**ACTIVITY**
Copy out every line from the records that includes "folder".

Dataset records
Segment Open
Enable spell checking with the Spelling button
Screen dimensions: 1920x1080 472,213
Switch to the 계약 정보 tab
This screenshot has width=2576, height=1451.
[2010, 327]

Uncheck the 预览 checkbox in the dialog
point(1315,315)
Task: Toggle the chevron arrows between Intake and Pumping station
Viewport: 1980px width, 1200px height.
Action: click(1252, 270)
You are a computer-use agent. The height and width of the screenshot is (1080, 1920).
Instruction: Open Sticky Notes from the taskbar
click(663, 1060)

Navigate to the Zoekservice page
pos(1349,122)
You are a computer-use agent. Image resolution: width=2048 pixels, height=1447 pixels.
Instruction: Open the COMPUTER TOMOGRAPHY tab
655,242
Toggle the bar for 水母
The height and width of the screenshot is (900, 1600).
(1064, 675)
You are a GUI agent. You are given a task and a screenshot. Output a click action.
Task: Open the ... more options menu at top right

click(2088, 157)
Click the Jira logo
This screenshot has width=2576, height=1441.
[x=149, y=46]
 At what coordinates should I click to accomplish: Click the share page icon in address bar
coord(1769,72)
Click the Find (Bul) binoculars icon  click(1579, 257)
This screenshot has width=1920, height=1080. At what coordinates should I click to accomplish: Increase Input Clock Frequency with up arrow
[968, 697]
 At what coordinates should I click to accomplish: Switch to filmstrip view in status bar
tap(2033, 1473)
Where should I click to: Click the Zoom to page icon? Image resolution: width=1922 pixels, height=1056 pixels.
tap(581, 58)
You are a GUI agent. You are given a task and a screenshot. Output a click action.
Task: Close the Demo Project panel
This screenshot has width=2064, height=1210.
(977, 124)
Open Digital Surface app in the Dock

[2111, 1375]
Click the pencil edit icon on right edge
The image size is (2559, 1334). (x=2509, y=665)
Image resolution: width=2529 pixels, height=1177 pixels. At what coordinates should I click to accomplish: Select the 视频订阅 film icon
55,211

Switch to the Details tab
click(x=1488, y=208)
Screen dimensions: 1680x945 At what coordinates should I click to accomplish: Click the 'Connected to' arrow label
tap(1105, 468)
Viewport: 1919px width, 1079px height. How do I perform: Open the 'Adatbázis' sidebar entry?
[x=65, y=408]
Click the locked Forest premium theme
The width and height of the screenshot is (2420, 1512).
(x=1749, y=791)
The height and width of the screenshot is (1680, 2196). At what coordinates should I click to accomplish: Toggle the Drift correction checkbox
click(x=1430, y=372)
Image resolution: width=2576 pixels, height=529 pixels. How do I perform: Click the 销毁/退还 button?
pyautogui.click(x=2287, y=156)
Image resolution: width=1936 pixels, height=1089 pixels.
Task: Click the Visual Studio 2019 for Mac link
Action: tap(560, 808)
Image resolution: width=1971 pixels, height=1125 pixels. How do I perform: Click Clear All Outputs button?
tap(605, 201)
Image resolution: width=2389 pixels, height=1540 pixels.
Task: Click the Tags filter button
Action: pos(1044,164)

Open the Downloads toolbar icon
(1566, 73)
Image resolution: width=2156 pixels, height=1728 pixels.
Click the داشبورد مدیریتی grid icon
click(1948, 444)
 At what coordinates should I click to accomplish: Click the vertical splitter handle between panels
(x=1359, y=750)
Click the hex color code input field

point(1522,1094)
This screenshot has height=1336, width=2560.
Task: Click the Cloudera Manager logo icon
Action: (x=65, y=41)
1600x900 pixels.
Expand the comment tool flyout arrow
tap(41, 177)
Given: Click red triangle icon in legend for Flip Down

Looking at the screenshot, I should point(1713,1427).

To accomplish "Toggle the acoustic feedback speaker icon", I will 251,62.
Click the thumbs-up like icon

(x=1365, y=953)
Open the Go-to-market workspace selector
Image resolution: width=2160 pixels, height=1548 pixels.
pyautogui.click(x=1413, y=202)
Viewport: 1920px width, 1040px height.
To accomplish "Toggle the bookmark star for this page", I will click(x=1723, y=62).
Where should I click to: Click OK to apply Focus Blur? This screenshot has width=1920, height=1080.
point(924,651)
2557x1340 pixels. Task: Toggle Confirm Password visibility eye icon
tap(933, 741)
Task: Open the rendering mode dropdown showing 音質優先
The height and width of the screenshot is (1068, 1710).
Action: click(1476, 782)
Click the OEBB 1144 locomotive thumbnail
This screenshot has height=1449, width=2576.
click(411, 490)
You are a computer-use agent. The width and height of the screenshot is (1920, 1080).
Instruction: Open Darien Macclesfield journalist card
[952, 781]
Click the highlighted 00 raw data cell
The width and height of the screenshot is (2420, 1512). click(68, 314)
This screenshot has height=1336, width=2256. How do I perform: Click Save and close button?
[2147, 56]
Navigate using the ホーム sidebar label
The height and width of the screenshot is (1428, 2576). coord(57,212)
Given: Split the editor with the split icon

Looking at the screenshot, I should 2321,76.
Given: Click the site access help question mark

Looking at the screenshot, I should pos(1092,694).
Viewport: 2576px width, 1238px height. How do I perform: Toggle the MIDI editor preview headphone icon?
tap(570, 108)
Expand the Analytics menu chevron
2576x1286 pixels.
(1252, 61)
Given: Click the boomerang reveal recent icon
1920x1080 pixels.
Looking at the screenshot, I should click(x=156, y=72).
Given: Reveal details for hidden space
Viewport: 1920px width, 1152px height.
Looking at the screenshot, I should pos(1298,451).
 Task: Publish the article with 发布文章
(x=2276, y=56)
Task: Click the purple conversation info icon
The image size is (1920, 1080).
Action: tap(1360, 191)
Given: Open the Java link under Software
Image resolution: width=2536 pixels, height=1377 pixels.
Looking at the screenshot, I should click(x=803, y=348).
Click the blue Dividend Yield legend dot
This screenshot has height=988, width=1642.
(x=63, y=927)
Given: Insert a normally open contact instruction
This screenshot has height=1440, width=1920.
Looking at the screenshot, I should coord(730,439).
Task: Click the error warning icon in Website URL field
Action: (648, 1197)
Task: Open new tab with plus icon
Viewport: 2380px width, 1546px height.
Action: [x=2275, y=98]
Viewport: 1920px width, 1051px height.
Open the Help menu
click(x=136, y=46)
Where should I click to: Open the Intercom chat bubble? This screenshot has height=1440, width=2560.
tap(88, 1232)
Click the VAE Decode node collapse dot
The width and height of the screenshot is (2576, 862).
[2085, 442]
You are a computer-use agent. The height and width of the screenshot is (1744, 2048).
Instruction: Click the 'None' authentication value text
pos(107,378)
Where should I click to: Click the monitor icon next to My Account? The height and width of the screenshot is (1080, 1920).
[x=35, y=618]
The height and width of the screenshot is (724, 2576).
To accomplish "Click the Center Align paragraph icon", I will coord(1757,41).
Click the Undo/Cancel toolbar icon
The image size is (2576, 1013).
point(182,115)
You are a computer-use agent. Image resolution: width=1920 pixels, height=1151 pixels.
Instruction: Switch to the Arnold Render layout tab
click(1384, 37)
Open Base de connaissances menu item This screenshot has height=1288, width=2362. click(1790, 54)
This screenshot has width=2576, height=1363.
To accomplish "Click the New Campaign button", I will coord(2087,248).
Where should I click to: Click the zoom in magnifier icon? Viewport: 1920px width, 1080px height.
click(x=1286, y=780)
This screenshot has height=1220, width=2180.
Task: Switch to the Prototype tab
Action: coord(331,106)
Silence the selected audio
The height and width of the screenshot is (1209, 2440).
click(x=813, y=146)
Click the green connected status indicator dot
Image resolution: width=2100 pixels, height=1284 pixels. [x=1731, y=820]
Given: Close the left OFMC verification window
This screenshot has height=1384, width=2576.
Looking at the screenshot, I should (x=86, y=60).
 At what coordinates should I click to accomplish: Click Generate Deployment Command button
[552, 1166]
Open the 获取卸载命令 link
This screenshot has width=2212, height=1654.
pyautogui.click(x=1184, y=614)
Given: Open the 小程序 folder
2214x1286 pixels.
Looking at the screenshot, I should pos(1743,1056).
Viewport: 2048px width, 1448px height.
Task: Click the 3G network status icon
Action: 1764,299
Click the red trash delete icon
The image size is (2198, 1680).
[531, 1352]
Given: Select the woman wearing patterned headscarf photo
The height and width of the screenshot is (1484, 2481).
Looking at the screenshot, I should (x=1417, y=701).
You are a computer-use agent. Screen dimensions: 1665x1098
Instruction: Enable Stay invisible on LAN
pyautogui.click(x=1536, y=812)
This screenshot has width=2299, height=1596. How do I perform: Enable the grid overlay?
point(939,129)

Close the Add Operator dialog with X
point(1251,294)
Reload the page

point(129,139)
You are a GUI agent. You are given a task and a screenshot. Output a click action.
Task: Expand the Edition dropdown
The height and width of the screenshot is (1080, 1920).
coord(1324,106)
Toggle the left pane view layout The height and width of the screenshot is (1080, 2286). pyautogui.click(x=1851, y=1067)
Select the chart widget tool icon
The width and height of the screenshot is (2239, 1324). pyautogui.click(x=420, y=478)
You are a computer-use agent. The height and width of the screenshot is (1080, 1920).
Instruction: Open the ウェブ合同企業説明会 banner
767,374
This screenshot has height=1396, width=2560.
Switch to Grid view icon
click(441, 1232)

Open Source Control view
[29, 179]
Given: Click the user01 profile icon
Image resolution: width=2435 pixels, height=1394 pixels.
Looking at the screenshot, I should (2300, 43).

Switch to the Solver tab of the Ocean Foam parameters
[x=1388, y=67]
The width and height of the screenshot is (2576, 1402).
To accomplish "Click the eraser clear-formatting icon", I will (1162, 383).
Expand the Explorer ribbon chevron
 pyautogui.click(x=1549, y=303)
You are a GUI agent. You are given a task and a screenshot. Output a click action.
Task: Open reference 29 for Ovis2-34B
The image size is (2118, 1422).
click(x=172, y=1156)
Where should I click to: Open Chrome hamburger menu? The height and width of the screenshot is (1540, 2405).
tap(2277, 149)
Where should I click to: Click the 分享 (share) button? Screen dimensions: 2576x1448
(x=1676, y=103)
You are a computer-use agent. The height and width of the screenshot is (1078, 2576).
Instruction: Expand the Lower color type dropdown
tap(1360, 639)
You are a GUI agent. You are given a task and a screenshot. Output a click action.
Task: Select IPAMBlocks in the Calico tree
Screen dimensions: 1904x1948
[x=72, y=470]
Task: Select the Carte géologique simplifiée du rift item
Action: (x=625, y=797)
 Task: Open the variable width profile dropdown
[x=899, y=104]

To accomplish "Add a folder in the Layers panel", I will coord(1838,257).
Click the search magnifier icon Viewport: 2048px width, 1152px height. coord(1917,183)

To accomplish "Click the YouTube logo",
Segment Closed
**ANSWER BOX**
Given: Open the 小程序 folder
To accomplish "Add a folder in the Layers panel", I will coord(1838,257).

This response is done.